Problem
You have a pre-existing Delta table and want to add a new column, '<new-column>'
. When you use the following ALTER TABLE command, the reordering is only adjusted at the metadata level.
ALTER TABLE <table> ALTER COLUMN <new-column> AFTER <existing-column>;
Cause
ALTER TABLE
affects the metadata level only. It does not change the physical layout of the parquet files underneath. Limiting its impact ensure metadata-only changes to the schema, such as renaming or dropping columns, do not incur costly rewrites of the underlying data files.
For more information, refer to the Update Delta Lake table schema (AWS | Azure | GCP) documentation.
Solution
To rewrite files with new column order taken into account, use either CREATE OR REPLACE TABLE
or INSERT OVERWRITE TABLE
instead of ALTER TABLE
.
CREATE OR REPLACE TABLE
CREATE OR REPLACE TABLE <table> AS
SELECT <existing-column>, <new-column>, <other-existing-column>, ... -- desired column order
FROM <table>
INSERT OVERWRITE TABLE
INSERT OVERWRITE TABLE <table>
SELECT <existing-column>, <new-column>, <other-existing-column>, ...
FROM <table>

[PROMPT 1] From the rows, transcribe the lines between the line holding "Expand chevron for recursion in C question" and the line holding "pos(370,249)", inclusive. Omit the pictures from your copy.

[INPUT ROWS]
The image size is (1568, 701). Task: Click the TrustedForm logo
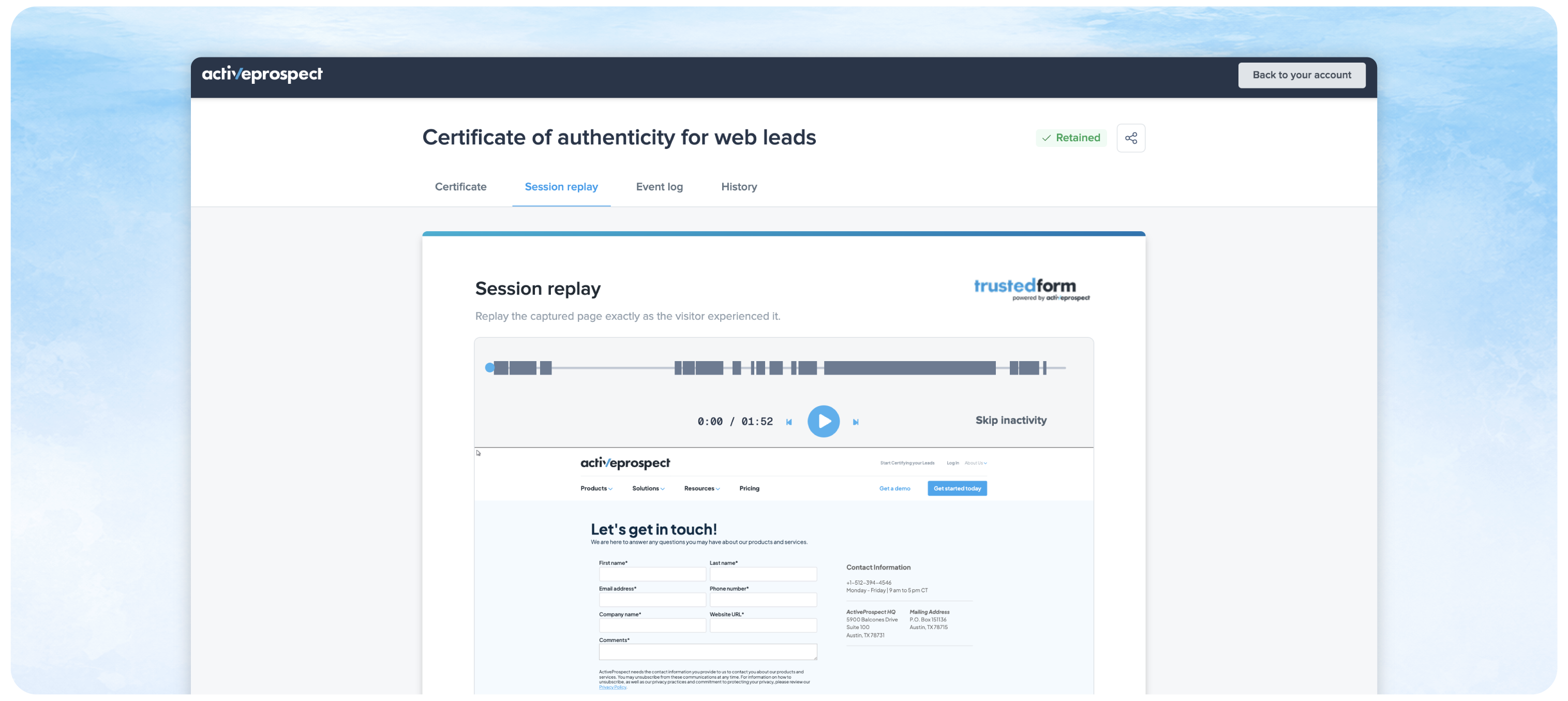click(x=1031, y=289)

...

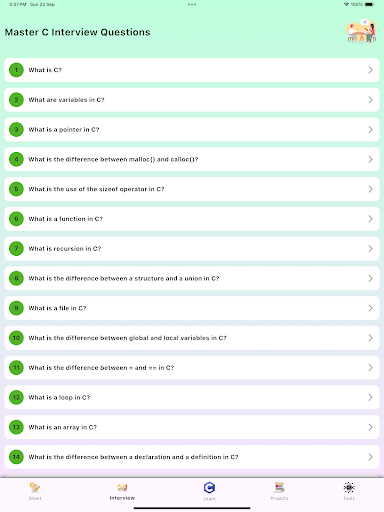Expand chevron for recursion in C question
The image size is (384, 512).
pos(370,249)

* * *

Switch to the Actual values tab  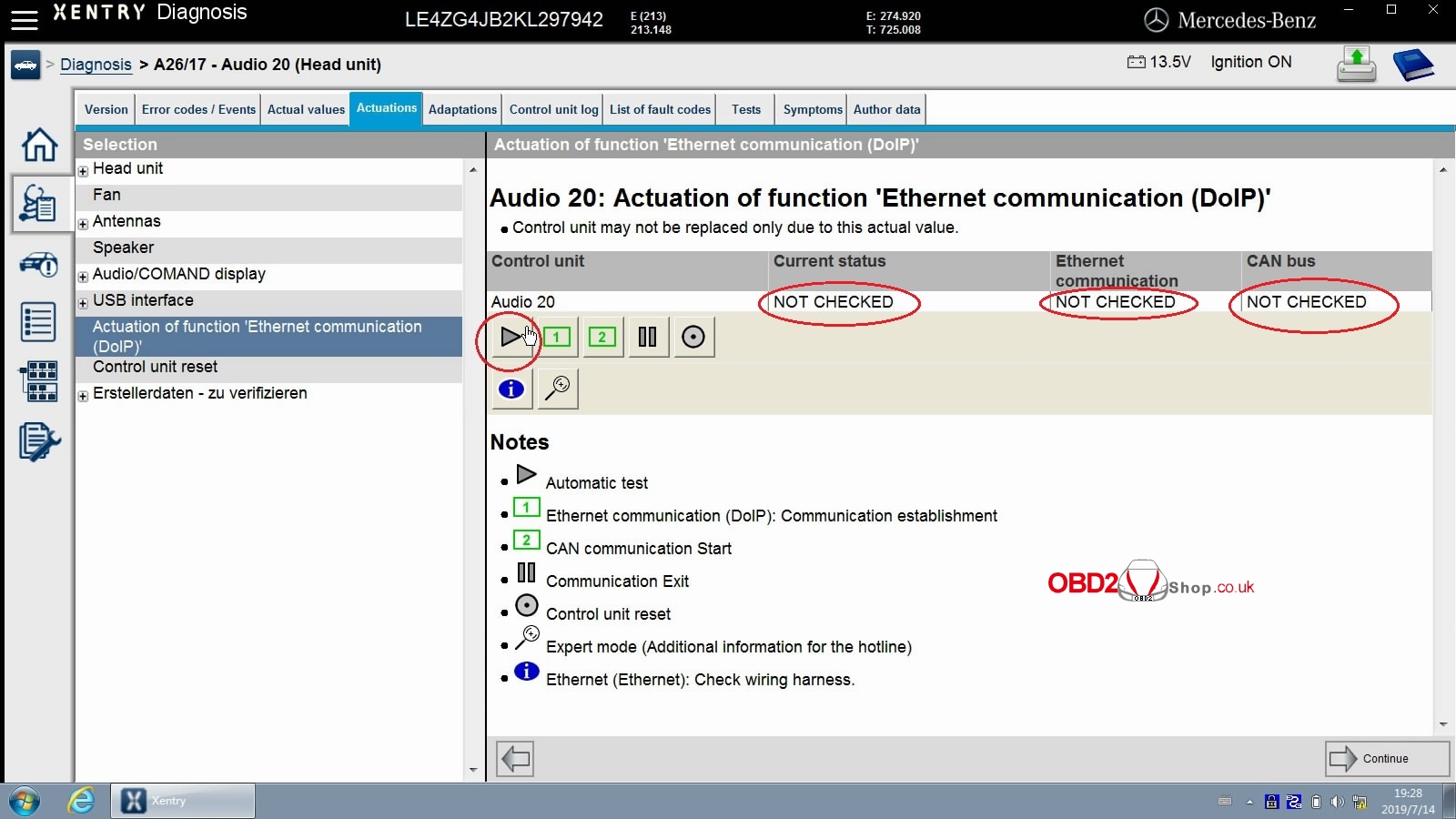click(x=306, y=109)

[PROMPT 2]
Answer these from the text on reordering Delta table columns:
(a) At what level does the ALTER TABLE command adjust the column order?
(b) What does ALTER TABLE leave unchanged in the files underneath?
(c) Which two commands does the solution recommend using instead of ALTER TABLE?

[PROBLEM SOLUTION 1]
Expand chevron for recursion in C question
The image size is (384, 512).
pos(370,249)

[PROBLEM SOLUTION 2]
(a) Only at the metadata level.
(b) The physical layout of the parquet files.
(c) CREATE OR REPLACE TABLE and INSERT OVERWRITE TABLE.